ENTRIES SHOWN:
_____

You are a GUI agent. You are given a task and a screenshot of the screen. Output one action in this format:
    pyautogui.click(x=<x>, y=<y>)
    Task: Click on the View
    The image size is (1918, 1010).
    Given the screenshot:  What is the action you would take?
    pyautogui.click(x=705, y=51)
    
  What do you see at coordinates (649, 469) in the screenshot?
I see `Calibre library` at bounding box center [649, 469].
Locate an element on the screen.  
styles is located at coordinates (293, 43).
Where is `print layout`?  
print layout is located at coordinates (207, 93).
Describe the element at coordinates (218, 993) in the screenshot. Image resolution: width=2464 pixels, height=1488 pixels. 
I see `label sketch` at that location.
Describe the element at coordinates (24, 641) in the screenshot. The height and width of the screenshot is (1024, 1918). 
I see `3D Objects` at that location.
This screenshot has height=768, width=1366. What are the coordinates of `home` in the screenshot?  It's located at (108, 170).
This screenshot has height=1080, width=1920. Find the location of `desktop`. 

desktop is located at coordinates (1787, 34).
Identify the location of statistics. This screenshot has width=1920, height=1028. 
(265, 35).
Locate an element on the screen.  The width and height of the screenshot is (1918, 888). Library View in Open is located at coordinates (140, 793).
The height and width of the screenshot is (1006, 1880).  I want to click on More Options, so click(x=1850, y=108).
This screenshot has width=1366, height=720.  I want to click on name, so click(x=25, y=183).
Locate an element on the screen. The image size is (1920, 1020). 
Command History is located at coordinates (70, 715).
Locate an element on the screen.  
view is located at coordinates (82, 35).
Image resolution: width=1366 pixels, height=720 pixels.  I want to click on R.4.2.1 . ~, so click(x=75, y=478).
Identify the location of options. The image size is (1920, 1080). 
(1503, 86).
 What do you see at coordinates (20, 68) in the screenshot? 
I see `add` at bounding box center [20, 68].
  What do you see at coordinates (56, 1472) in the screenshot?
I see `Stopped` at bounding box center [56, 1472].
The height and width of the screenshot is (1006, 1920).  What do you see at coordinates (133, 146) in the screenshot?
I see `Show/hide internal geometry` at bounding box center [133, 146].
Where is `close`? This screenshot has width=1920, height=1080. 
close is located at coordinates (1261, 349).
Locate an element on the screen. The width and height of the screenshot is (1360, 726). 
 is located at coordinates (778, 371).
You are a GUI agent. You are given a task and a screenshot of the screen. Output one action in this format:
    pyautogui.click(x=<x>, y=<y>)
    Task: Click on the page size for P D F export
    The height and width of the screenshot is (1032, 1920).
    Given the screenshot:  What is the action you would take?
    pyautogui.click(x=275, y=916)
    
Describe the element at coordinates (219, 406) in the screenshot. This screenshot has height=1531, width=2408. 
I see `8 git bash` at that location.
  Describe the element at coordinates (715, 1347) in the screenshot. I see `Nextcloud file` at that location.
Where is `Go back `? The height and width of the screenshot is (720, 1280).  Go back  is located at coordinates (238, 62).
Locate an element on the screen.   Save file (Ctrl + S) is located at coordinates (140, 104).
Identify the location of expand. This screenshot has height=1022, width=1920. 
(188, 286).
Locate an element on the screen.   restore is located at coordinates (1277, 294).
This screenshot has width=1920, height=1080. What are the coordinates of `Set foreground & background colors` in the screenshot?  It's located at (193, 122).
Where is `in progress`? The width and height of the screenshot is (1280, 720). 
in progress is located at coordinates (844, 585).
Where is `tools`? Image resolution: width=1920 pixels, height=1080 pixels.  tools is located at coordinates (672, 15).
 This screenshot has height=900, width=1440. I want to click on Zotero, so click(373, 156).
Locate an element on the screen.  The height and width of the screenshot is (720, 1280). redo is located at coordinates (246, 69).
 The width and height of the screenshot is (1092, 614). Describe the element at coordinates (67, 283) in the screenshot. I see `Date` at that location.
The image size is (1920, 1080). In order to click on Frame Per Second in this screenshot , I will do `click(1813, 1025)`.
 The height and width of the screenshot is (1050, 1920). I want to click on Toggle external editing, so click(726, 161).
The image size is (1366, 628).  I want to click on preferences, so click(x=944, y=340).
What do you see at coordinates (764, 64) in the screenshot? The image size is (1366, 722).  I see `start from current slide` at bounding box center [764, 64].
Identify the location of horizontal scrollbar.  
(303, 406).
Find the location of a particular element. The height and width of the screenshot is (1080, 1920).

_____

EXERCISE AIM:
In the items above, from the first line through the line containing "coordinates (140, 793).", change "Describe the element" to "Identify the element" and leave everything else as it is. Give back only those lines.

THE COMPLETED TASK:
You are a GUI agent. You are given a task and a screenshot of the screen. Output one action in this format:
    pyautogui.click(x=<x>, y=<y>)
    Task: Click on the View
    The image size is (1918, 1010).
    Given the screenshot:  What is the action you would take?
    pyautogui.click(x=705, y=51)
    
  What do you see at coordinates (649, 469) in the screenshot?
I see `Calibre library` at bounding box center [649, 469].
Locate an element on the screen.  
styles is located at coordinates (293, 43).
Where is `print layout`?  
print layout is located at coordinates (207, 93).
Identify the element at coordinates (218, 993) in the screenshot. Image resolution: width=2464 pixels, height=1488 pixels. 
I see `label sketch` at that location.
Identify the element at coordinates (24, 641) in the screenshot. The height and width of the screenshot is (1024, 1918). 
I see `3D Objects` at that location.
This screenshot has height=768, width=1366. What are the coordinates of `home` in the screenshot?  It's located at (108, 170).
This screenshot has height=1080, width=1920. Find the location of `desktop`. 

desktop is located at coordinates (1787, 34).
Identify the location of statistics. This screenshot has width=1920, height=1028. 
(265, 35).
Locate an element on the screen.  The width and height of the screenshot is (1918, 888). Library View in Open is located at coordinates (140, 793).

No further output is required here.